ACEとは具体的に自然災害や予期せぬ暴力行為、家庭内暴力、親の薬物乱用や精神疾患、離婚、親の逮捕(それによる育児放棄)などを指す。こうしたACEを経験した数が多くなるほど子どもの発達や学習、健康にネガティブな影響を与えるリスクが増すとされているのだ。
セサミストリートによると2016年の全米調査では18歳未満の子どものうち50%が最低でも1つのACEを経験しており、2つ以上も20%以上。多くの子どもたちが危険な状況に置かれていると憂慮している。
しかし、ACEを経験しても早期に適切なトラウマケアやサポートを受けることで、その影響を最小限に抑えることができるという。その一端をセサミストリートの番組で担おうというプログラムなのだ。
医師やソーシャルワーカーが登場して解説しても子どもにとっては理解しづらいが、ビッグバードやエルモなど馴染みのあるマペットたちが解説すれば、親しみやすく受け入れやすい。
プログラムはすでに始まっており、10月1日にラスベガスで銃乱射事件が起きた直後には、苦しむビッグバードが「安全な場所」を見つけ、リラックスする方法を知るというストーリーが公開された。

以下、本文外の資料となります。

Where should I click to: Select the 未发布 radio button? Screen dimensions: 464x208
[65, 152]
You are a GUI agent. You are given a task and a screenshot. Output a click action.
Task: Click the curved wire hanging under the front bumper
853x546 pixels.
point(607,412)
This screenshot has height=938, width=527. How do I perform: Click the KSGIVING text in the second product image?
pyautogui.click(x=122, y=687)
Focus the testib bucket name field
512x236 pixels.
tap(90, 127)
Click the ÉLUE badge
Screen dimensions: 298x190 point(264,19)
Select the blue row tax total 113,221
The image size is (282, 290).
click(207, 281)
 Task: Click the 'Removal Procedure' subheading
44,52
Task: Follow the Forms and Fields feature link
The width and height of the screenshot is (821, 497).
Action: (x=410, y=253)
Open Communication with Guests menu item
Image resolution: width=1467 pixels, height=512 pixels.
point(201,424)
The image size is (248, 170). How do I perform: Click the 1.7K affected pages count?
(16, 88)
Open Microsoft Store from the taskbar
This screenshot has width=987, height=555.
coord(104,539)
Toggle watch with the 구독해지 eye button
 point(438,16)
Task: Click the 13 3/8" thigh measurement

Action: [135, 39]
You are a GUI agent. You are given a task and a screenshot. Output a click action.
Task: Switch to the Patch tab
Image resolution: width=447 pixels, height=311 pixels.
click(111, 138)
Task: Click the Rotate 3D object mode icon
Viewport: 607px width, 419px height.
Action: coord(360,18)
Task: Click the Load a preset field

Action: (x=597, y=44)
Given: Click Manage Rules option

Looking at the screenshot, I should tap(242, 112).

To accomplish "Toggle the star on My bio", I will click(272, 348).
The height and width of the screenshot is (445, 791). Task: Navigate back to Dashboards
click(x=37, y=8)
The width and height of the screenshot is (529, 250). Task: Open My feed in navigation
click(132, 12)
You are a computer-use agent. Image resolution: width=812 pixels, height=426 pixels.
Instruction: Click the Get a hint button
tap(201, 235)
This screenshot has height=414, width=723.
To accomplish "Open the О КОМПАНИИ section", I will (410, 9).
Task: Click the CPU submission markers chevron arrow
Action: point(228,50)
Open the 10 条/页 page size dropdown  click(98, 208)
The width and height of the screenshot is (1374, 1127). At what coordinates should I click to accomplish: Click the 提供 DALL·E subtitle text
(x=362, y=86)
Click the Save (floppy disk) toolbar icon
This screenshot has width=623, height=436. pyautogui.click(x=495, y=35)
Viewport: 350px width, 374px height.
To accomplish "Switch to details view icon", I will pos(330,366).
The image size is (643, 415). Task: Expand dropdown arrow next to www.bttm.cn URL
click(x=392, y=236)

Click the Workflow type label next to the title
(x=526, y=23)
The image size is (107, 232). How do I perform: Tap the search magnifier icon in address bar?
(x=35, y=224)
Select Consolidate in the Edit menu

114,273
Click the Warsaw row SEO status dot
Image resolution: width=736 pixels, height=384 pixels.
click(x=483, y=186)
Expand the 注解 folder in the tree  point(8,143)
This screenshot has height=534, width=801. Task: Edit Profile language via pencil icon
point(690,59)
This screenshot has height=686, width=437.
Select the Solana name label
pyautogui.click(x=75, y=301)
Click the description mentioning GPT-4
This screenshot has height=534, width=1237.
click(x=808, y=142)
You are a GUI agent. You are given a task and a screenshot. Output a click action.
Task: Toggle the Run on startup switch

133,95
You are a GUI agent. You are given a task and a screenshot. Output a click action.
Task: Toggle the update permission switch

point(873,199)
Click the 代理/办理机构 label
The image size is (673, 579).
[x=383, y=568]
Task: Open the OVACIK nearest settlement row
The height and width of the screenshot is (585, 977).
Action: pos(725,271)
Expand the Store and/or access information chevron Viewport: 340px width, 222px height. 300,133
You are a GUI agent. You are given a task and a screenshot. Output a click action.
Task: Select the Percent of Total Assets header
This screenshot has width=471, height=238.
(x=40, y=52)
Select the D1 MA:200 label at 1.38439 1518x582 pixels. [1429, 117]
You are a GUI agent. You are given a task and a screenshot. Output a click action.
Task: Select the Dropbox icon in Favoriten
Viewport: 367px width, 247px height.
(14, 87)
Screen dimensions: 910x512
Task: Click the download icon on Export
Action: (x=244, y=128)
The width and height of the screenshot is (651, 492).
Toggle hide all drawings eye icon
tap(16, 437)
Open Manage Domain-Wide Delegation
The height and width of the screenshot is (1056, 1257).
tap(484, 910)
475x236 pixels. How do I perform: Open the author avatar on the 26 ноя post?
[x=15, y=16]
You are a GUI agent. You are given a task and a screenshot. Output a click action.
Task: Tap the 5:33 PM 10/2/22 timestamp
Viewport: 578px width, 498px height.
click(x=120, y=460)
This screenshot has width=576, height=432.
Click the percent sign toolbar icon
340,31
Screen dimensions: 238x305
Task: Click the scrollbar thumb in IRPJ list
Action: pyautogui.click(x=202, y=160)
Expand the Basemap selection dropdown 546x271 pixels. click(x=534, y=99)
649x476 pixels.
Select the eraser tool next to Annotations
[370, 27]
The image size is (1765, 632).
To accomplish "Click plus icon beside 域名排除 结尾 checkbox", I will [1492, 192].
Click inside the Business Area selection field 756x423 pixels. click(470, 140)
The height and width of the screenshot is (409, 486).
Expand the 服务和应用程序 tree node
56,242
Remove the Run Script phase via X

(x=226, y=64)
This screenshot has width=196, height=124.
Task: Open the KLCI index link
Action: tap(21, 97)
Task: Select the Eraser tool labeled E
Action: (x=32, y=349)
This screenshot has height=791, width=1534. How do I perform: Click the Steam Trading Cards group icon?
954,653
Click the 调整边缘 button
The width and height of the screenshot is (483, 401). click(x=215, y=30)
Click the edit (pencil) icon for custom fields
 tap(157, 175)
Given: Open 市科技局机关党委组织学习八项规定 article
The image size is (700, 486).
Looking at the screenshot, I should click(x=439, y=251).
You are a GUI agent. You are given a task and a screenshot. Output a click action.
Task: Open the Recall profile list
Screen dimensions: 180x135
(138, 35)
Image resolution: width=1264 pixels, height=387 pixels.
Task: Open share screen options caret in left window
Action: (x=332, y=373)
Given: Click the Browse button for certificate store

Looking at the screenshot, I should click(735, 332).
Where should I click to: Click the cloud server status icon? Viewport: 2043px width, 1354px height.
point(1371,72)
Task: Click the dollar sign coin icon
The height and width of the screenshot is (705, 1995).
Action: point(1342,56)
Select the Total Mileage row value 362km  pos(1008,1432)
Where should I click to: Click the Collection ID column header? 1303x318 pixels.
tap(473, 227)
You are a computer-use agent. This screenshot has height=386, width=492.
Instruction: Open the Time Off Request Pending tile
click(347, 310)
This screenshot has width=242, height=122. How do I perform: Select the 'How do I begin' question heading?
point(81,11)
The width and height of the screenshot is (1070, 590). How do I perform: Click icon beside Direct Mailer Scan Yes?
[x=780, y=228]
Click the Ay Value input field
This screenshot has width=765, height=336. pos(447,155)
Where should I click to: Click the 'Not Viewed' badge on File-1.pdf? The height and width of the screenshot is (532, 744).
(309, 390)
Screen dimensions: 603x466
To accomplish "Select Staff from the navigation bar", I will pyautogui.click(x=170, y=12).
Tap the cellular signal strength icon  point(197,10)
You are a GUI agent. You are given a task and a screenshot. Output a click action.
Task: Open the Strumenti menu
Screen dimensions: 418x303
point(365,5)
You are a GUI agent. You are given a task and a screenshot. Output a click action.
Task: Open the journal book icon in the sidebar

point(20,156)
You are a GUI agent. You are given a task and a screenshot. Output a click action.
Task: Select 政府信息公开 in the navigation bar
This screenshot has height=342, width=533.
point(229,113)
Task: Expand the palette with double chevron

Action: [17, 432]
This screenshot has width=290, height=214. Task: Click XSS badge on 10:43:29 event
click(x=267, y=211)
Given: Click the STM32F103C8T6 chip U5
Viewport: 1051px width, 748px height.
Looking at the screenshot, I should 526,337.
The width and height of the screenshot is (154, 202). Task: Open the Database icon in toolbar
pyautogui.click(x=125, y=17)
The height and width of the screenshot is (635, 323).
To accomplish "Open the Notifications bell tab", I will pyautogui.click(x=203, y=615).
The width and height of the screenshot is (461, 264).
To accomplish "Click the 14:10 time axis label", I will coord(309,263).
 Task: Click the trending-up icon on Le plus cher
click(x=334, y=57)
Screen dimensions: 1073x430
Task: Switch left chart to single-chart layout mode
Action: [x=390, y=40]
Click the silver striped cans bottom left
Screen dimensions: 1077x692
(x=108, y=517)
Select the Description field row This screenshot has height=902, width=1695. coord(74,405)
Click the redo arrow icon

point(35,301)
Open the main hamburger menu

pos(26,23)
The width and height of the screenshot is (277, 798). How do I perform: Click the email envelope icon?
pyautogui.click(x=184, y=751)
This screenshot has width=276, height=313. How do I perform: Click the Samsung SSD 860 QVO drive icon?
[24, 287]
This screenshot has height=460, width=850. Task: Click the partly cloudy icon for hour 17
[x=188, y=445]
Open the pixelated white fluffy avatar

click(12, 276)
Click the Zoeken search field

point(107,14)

その内容は怒りや悲しみ、不安、混乱に苦しむビッグバードが、「Hooper's Store」という雑貨店の店長のアランに相談するというもの。アランは「困難なことが起きたあとは、自分が平和だと感じる安全で落ち着いた場所に行くといい」とアドバイスし、
「深呼吸をして、自分にとって大切な人のことを考え、テディベア(ビッグバードが大切にしているもの)と一緒に過ごすといい」
と具体的な過ごし方も説明する。ビッグバードはこのアドバイスを実践し、こうすることで自分の気持ちが落ち着くことを知るのだ。
エルモやカウント伯爵も登場
アドバイスは適当な脚本ではなく、RWJFの協力のもと、ソーシャルワーカーや専門家によって綿密に組み立てられたケア方法だという。
このほかにもカウント伯爵(数字やアルファベット教育に登場するドラキュラを模したキャラクター)がクッキーモンスターにリラックスできる呼吸法を紹介する、エルモが毛布で「自分だけの場所」を作り上げるといった複数のプログラムが公開されており、「Sesame Street in Communities」や公式ユーチューブチャンネルで見ることができる。
どれも平易な言葉で、自分の心が傷ついたときや困難に直面した時、自分でどのような対処をすればいいのかをわかりやすく解説する内容だ。
「Sesame Street in Communities」では保護者に向けた情報も掲載されており、トラウマケアに重要な4つのポイント、「子どもに愛していること、常にサポートすることを伝える」「子どもの話を聞いたとき『大したことじゃない』『そんなことを心配するな』など否定的回答をしない」「子供が自分の気持ちや経験について話す、描く、書くことを通して自分自身を表現できるようにする」「分からないときは正直に『分からない』『知らない』と言ってよい。その上で一緒に解決方法を模索する」を紹介している。